Screen grounding items:
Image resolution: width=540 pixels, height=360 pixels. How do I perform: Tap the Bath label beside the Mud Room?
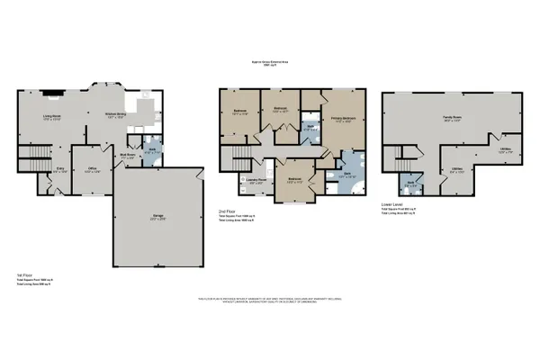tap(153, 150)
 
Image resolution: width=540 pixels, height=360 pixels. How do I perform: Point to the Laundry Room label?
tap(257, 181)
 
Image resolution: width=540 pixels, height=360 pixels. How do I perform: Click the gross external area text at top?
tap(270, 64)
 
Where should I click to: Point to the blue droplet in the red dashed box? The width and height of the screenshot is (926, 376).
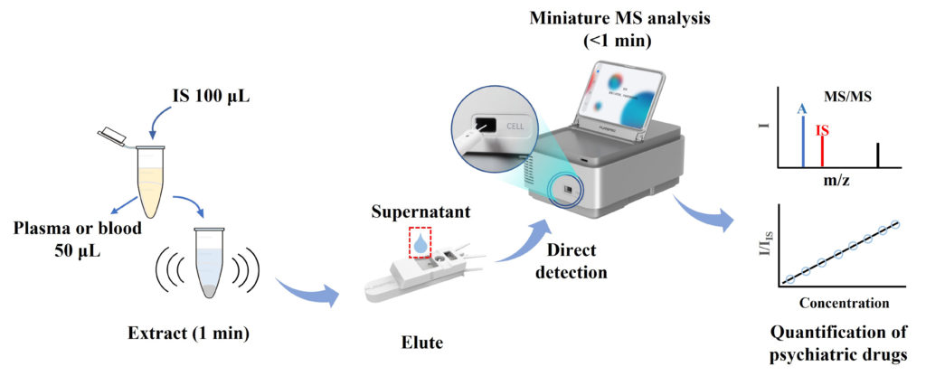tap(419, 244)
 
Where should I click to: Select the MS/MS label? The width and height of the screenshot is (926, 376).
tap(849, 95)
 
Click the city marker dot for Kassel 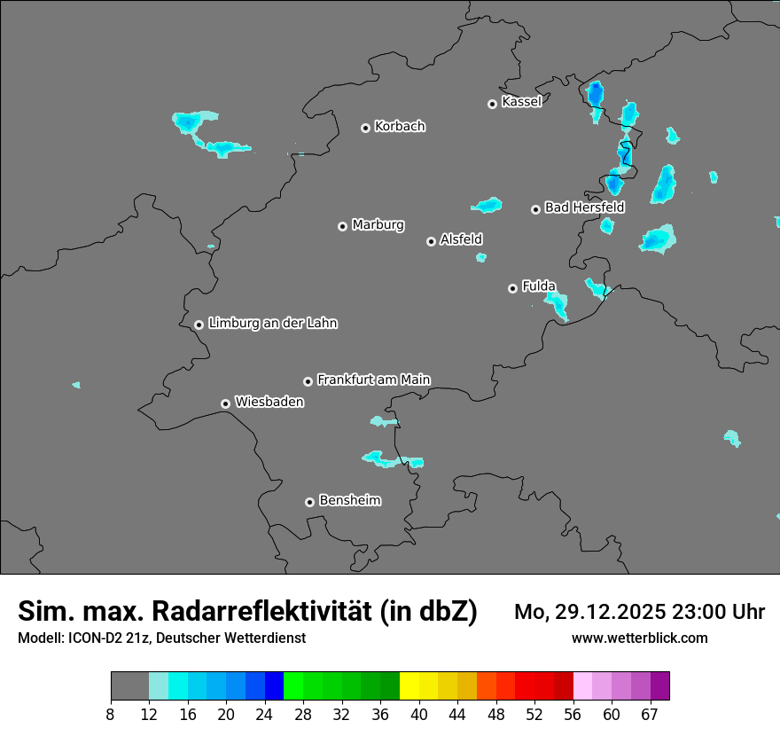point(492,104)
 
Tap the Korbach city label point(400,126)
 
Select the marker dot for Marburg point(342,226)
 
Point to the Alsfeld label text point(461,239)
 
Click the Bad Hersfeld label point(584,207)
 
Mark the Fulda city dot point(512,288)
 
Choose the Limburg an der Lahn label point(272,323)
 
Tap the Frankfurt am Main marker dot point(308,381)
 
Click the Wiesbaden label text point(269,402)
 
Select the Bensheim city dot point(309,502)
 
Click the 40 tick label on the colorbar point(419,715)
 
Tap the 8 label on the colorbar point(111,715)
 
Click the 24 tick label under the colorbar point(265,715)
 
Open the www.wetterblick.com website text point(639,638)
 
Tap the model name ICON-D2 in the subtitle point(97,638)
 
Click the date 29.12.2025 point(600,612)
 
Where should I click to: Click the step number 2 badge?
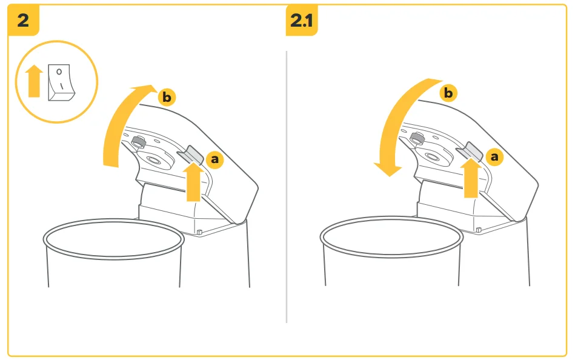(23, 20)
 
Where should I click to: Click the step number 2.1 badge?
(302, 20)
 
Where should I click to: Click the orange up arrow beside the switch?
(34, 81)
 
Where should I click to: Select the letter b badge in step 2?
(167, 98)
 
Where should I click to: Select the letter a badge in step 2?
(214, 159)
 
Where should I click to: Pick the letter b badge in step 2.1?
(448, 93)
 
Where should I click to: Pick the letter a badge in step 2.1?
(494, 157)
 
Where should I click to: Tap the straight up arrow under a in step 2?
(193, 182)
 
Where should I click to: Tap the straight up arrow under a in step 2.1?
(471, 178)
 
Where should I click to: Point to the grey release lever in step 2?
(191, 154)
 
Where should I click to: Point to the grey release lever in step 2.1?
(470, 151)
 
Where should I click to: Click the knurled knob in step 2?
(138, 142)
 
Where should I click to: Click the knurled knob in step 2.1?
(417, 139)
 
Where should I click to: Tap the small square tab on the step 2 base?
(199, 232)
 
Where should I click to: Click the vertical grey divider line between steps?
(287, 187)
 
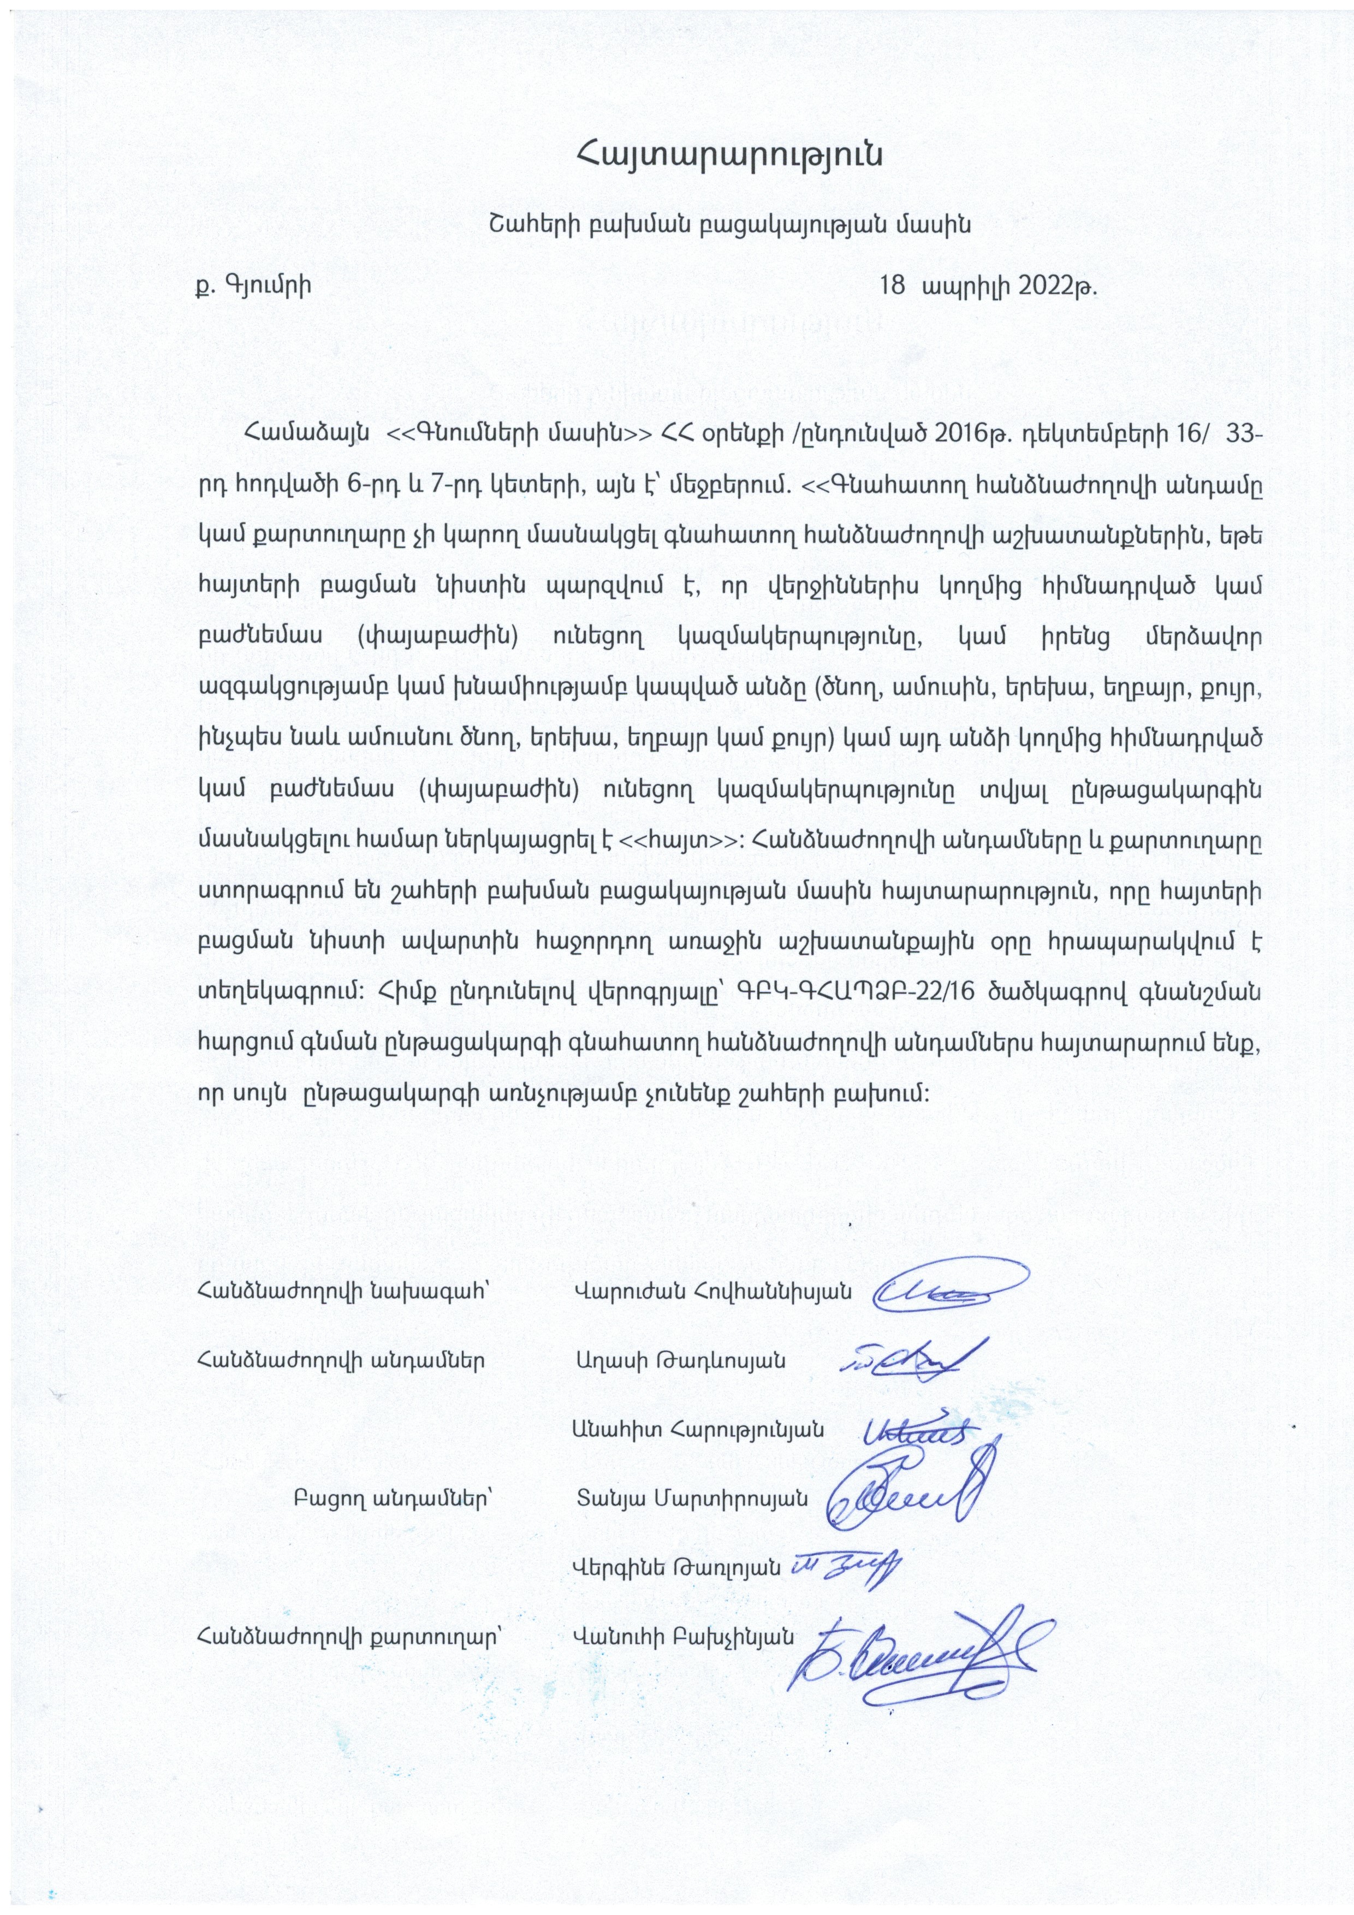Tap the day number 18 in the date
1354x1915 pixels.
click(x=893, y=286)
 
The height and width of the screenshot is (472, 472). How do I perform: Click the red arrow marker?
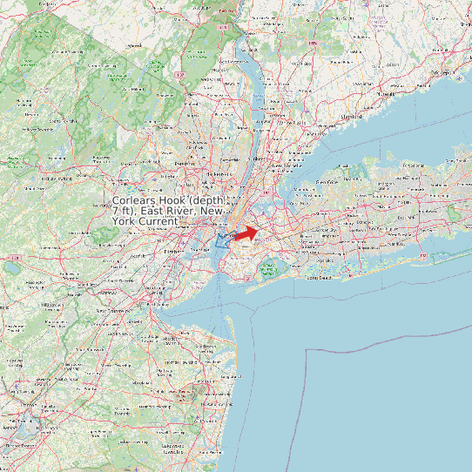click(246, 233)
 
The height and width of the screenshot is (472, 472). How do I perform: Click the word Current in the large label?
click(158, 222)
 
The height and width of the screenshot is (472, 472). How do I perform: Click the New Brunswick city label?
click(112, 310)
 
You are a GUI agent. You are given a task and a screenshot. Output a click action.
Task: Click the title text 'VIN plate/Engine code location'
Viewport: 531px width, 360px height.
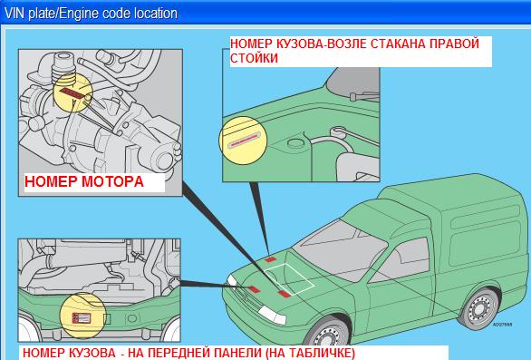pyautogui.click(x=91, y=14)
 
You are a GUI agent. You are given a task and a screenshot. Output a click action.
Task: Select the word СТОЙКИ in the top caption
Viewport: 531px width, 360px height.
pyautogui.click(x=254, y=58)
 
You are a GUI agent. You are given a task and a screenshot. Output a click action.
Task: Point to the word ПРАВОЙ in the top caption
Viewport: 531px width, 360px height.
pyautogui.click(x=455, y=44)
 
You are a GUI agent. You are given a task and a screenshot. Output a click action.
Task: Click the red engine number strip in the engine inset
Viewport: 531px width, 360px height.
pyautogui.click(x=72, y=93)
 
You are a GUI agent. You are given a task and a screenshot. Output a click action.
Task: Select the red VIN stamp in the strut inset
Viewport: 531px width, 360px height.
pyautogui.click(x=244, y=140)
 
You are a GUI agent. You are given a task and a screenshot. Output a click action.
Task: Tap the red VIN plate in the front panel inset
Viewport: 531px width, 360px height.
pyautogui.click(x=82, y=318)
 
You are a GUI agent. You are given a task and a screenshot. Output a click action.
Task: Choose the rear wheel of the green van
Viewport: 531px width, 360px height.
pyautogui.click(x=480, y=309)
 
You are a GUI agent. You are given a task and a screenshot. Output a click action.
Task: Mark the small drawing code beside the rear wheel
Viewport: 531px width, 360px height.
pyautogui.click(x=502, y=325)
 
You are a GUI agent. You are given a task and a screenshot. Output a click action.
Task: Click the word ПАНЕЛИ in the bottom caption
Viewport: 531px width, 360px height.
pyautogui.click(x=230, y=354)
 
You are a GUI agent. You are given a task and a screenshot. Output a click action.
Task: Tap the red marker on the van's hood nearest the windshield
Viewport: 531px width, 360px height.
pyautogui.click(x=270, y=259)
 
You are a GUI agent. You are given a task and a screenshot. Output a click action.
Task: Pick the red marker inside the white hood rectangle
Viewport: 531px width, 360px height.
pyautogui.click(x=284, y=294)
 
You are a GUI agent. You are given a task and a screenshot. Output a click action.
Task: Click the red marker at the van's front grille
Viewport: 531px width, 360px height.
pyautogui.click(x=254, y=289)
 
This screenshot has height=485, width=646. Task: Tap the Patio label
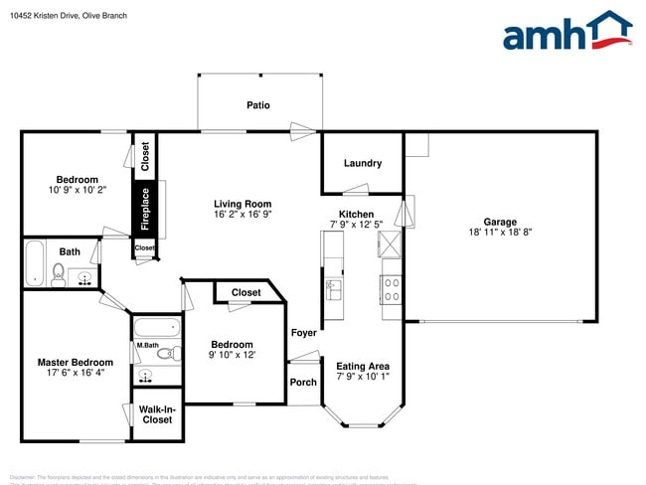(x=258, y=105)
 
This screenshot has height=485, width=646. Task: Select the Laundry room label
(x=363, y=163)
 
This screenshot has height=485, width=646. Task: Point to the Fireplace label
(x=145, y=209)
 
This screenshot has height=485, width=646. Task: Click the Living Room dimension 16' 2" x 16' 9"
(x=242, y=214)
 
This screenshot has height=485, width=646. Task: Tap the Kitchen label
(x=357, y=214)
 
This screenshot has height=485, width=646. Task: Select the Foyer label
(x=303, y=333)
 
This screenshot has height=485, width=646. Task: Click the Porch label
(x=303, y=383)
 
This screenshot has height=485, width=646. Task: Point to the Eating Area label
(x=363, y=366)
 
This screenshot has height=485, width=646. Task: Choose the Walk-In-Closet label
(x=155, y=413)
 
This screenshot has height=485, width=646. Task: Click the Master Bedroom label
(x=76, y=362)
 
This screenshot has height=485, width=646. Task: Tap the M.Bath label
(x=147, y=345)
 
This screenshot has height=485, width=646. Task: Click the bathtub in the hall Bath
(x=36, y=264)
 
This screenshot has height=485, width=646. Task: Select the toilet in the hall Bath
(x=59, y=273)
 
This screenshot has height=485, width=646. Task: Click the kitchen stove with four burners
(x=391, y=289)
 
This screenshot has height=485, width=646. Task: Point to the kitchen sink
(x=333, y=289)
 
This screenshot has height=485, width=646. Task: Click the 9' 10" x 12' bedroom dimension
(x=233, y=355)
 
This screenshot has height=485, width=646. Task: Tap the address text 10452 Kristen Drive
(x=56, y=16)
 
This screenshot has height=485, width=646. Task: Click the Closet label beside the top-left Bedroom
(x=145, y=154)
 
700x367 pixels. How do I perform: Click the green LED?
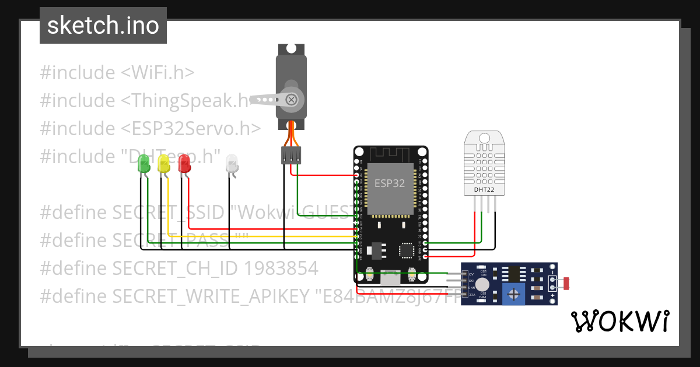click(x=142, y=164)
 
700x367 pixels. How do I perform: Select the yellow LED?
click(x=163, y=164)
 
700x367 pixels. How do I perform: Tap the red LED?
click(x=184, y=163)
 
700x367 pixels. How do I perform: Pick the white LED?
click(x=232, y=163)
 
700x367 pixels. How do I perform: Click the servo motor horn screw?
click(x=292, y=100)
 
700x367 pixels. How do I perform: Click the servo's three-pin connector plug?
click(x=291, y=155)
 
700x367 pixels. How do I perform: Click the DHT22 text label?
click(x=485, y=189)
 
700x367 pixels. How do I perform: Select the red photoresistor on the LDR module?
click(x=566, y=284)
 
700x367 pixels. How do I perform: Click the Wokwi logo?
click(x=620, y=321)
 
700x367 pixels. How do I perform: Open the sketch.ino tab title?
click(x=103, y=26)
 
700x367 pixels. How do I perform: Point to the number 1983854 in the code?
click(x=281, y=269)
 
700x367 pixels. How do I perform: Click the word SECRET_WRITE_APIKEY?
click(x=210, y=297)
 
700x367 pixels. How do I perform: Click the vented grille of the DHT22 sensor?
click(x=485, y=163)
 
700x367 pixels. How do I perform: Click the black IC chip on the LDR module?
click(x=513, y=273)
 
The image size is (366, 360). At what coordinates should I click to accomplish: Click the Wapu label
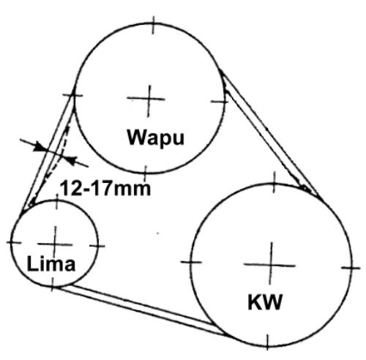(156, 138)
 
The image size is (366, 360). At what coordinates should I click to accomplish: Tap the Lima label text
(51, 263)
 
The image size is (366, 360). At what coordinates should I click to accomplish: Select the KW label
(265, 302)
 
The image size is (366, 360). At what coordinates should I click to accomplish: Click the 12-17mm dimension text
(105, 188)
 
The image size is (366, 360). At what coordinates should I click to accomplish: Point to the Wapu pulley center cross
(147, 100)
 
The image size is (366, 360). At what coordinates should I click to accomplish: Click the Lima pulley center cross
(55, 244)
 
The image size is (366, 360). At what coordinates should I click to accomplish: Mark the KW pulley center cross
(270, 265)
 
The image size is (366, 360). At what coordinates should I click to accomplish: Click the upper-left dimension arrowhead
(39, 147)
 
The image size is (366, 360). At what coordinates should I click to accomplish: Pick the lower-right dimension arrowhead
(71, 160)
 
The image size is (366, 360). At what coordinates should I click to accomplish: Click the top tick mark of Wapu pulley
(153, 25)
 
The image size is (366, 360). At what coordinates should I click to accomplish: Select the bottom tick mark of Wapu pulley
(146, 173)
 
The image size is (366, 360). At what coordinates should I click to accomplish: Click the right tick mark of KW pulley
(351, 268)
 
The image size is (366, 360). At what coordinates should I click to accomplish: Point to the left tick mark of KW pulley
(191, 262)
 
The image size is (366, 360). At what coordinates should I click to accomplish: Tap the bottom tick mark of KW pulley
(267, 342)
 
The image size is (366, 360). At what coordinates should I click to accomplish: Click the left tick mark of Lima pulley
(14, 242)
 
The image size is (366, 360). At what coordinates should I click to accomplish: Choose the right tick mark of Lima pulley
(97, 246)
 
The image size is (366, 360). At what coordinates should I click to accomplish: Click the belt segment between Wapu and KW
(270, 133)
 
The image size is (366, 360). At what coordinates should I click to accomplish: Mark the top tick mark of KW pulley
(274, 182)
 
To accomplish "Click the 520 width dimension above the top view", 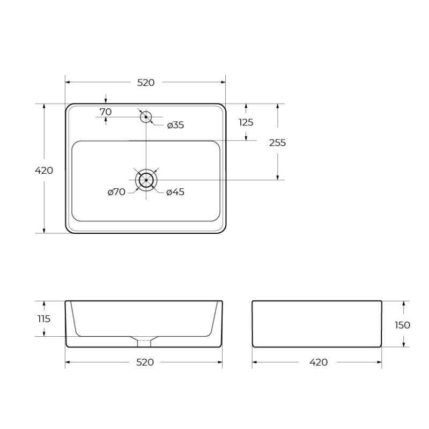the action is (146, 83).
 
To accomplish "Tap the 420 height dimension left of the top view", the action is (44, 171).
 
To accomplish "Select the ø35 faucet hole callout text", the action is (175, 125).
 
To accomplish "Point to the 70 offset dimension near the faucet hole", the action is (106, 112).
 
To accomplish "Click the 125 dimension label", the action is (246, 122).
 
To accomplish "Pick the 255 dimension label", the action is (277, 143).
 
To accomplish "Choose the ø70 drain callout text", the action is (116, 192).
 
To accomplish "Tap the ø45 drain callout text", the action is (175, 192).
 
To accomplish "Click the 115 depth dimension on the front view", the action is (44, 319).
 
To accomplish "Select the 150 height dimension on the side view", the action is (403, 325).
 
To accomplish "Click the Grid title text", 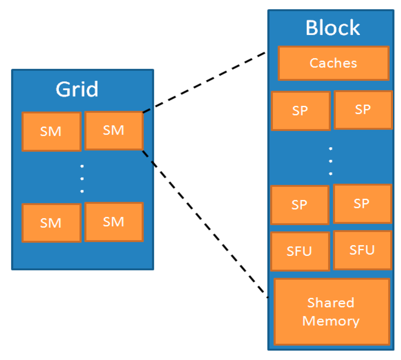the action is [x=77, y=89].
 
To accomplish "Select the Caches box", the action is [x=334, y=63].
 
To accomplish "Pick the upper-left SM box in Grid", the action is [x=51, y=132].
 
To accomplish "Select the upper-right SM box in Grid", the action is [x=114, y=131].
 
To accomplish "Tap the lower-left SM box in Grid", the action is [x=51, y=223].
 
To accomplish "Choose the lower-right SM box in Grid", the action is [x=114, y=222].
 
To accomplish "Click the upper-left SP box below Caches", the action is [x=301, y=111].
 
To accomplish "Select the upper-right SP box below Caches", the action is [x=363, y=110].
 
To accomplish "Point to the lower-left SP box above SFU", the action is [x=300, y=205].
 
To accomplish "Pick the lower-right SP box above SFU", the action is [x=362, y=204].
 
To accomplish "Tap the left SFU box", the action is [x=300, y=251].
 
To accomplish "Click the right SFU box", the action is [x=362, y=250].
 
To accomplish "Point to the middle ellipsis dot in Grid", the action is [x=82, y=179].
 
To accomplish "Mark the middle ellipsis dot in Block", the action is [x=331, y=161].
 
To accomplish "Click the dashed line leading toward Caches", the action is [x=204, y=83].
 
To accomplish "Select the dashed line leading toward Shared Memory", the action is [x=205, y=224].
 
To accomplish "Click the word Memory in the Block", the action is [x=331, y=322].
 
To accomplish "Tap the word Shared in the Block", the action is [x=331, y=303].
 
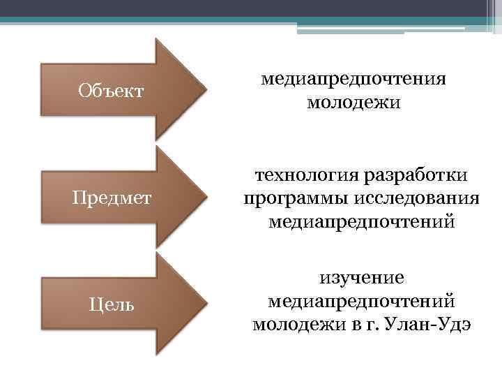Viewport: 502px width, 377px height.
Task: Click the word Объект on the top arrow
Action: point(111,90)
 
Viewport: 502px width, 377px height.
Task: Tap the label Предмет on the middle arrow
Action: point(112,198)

Given problem:
Duplicate the items from the very beginning through the line containing "tap(270, 64)", including that line. Leave out the pictures.

Correct result:
Image resolution: width=540 pixels, height=360 pixels. How do I perform: Tap the Bath label beside the Mud Room?
tap(153, 150)
 
Image resolution: width=540 pixels, height=360 pixels. How do I perform: Point to the Laundry Room label?
tap(257, 181)
 
Image resolution: width=540 pixels, height=360 pixels. How do I perform: Click the gross external area text at top?
tap(270, 64)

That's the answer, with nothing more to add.